>> BEGIN Passage

# Gift ideas for Phil



## CeeCee (Mar 3, 2014)

http://www.buzzfeed.com/leonoraepstein/stylish-products-for-pizza-lovers?sub=3053949_2547267

i think he would look great in #2.


----------



## SifuPhil (Mar 4, 2014)

That is so cool! And that way no one could see when I drop pepperoni slices on myself!

I'd also like the Pizza Ninja jammies. 

Excellent find - thank you.


----------



## Vivjen (Mar 4, 2014)




----------



## Pappy (Mar 4, 2014)

I like the pizza sweater. Only trouble is, every dog in the neighborhood would be chasing me down the street.


----------



## Denise1952 (Mar 4, 2014)

Pappy said:


> I like the pizza sweater. Only trouble is, every dog in the neighborhood would be chasing me down the street.



LOL!  Oh I can see it Pappy!!Oh whoops, I didn't see that was a leperd!! I can't even speel it, LOL!!


----------



## Denise1952 (Mar 4, 2014)

Oh those were awesome, LOL!  The thick crust necklace, omg, and the pizza bag!  I have to make sure my sis see's this one CeeCee, what a total hoot!


----------



## SifuPhil (Mar 4, 2014)




----------



## SifuPhil (Mar 4, 2014)

The next time I apply at Pizza Hut, I will! Or maybe I'll wear this one ...


----------



## Denise1952 (Mar 4, 2014)

"It Had to be You" :lofl:


----------



## Denise1952 (Mar 4, 2014)

moist unmentionables??:lofl:I don't even know where I read that, I'm fallin behind herenthego:


----------



## Vivjen (Mar 4, 2014)

Keep up; more coffee; keep up......see what I mean!


----------



## Denise1952 (Mar 4, 2014)

see we get one of those setups where you have like 5 monitors goin on so you can be in 5 threads at the same time!  Then figure out how to get paid for doin it, LOL!!


----------



## SifuPhil (Mar 4, 2014)

All that activity keeps you young.


----------



## Denise1952 (Mar 4, 2014)

Here Pizza Slut, you need a rig!  I'll take the "all meaty" special!


----------



## SifuPhil (Mar 4, 2014)

Thanks - I _needed_ a set of wheels!


----------



## Denise1952 (Mar 4, 2014)

SifuPhil said:


> View attachment 5592
> 
> Thanks - I _needed_ a set of wheels!



you bet!  And yep, it runs on pizza!


----------



## That Guy (Mar 4, 2014)

All those things are great but nothing beats just a good ol' slice or two . . .


----------



## Denise1952 (Mar 4, 2014)

That Guy said:


> All those things are great but nothing beats just a good ol' slice or two . . .



ditto, I love pizza pie!!


----------



## Denise1952 (Mar 5, 2014)

Guess what I'm having tonight for a treat to celebrate my "almost sure I got the job"?? PIZZA!!!!!!!!!


----------



## SifuPhil (Mar 6, 2014)

SeaBreeze said:


> Since we're talking gifts, how about a new roomie...no fights over the pepperoni here.



As much as I love pizza, I have to say that his diet is too extreme. It's physiologically possible to survive eating only pizza, he being proof of that, but there's no balance, and I fear he's going to be paying a harsh price some day because of it.

>> END Passage

### Required tasks:
- A) In the gift ideas thread, what does SifuPhil say he would also like besides the item CeeCee picked?
- B) Reproduce the gift ideas thread word for word from "As much as I" to "because of it.".
The lines that come next aren't needed for anything here.

>> BEGIN Data section

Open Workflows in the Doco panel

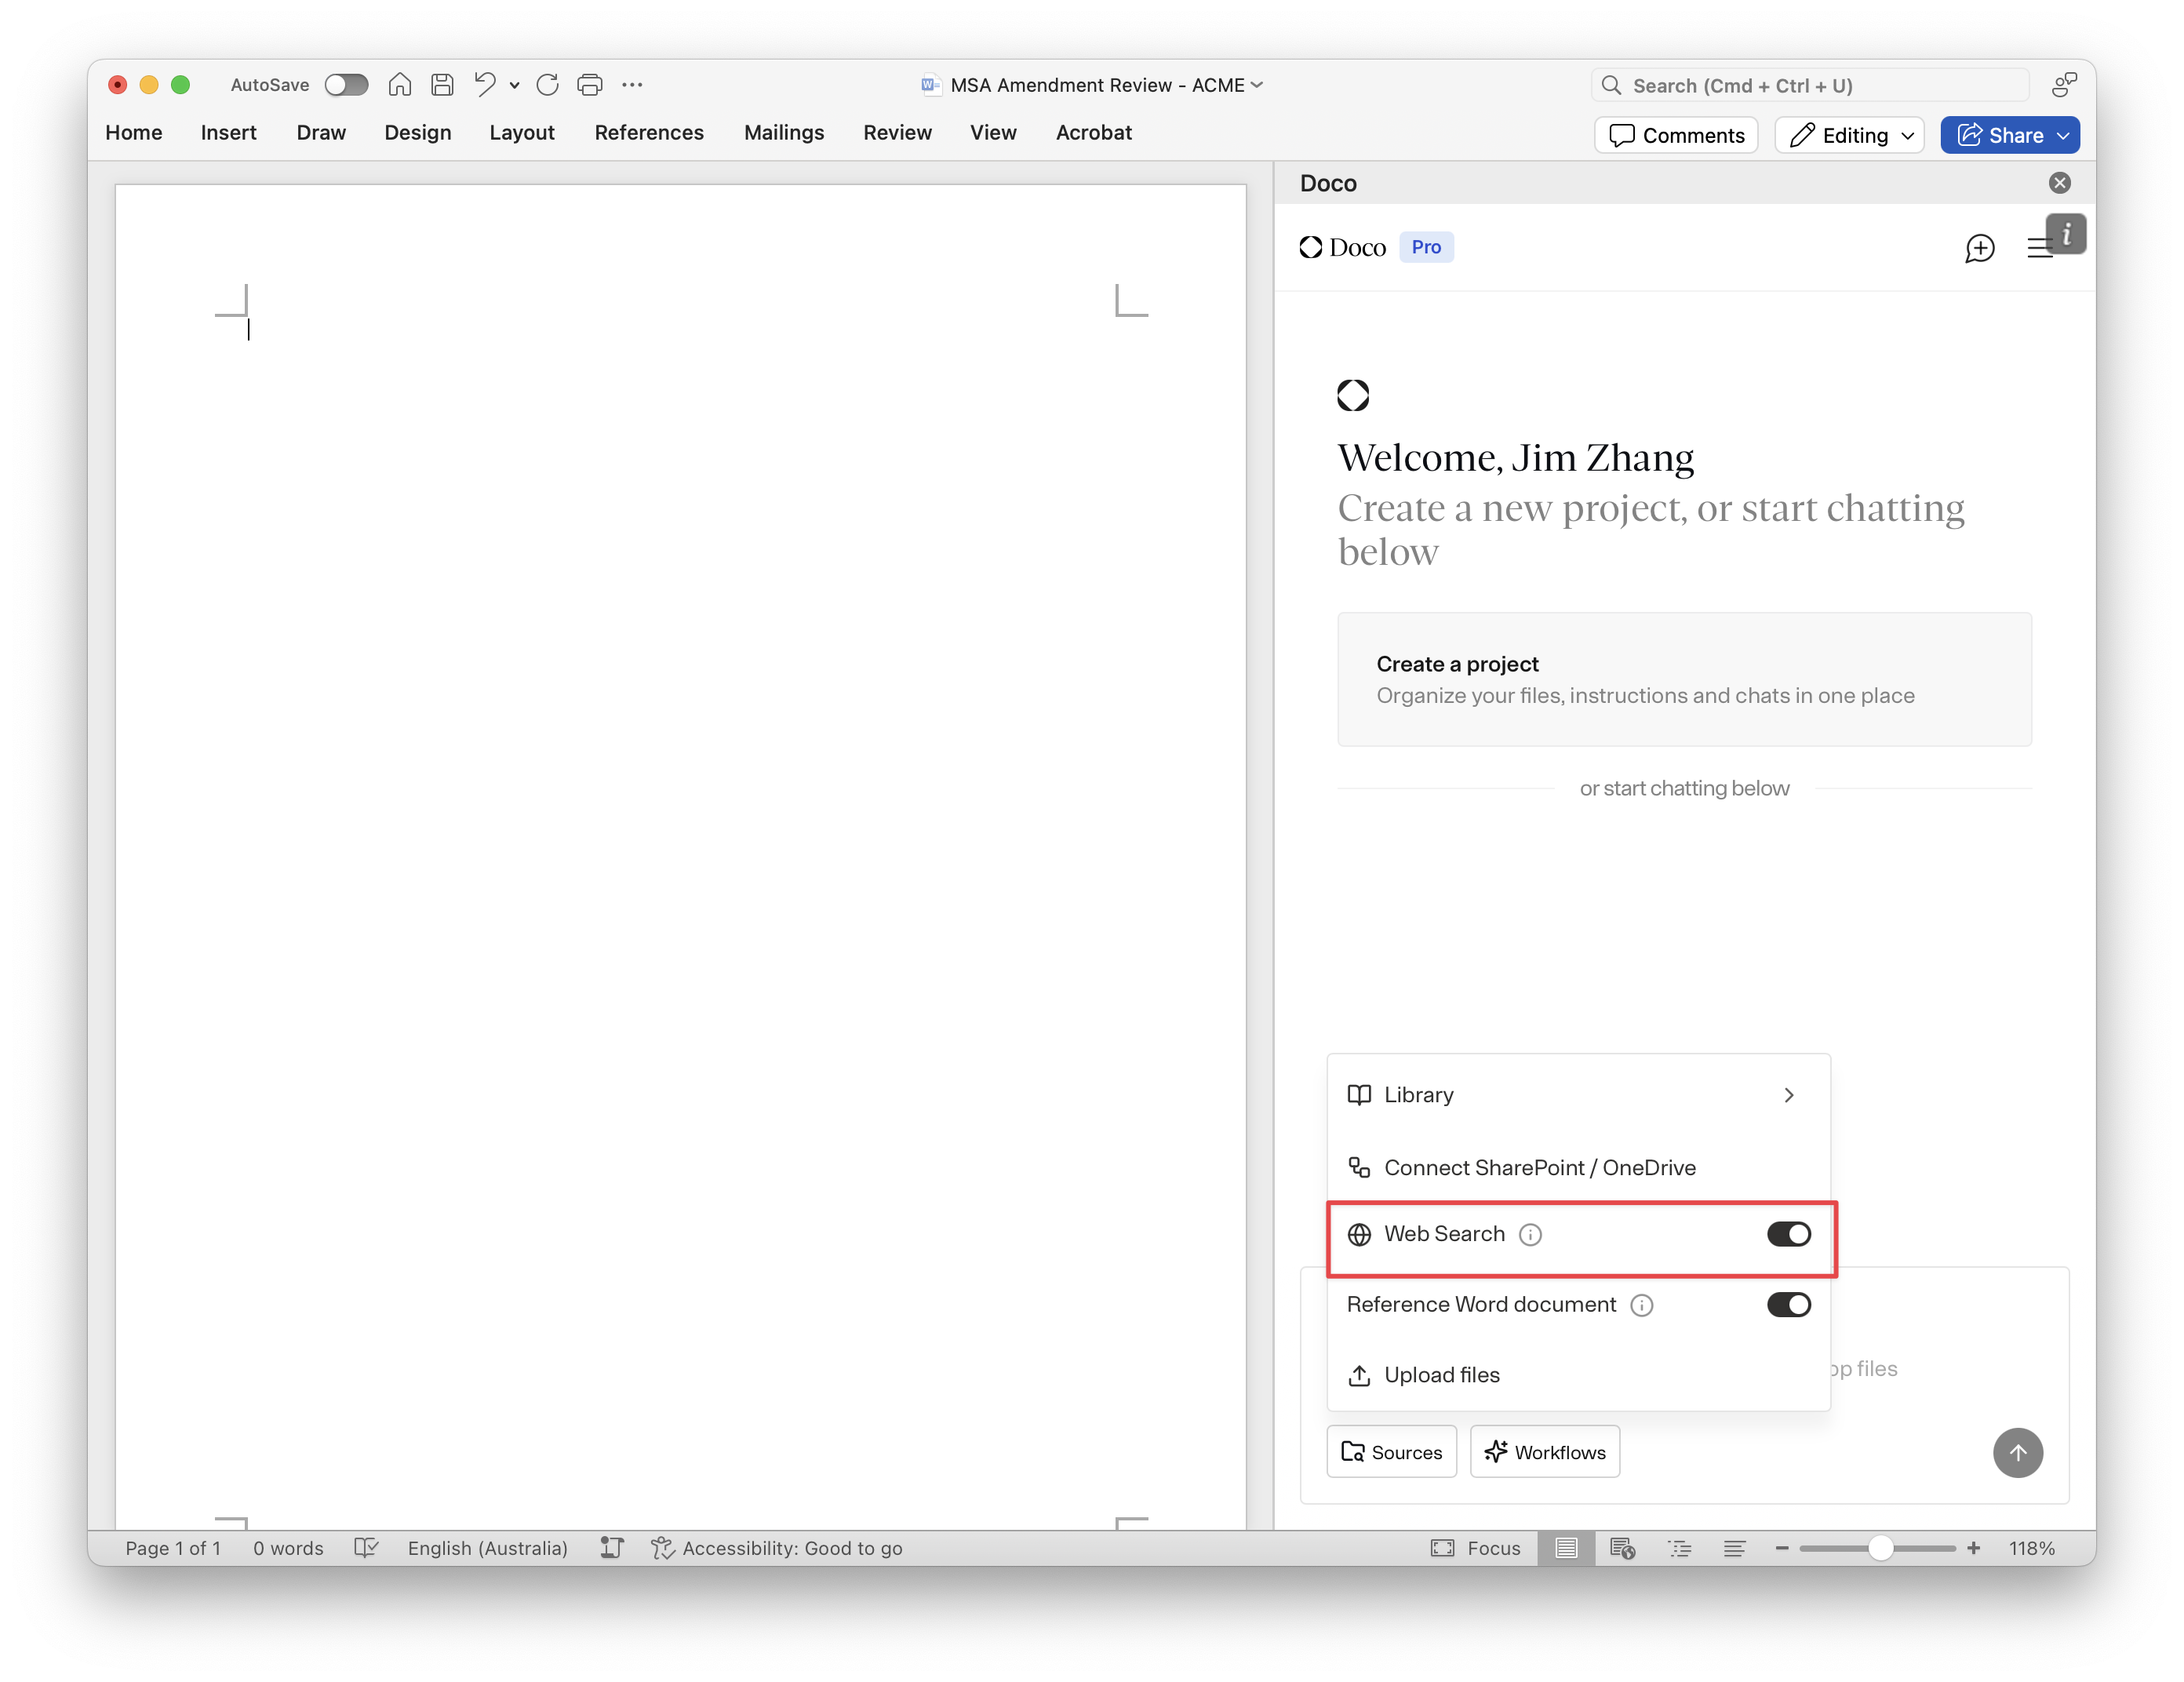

>> END Data section

### Solutions:
- A) The Pizza Ninja jammies.

- B)
As much as I love pizza, I have to say that his diet is too extreme. It's physiologically possible to survive eating only pizza, he being proof of that, but there's no balance, and I fear he's going to be paying a harsh price some day because of it.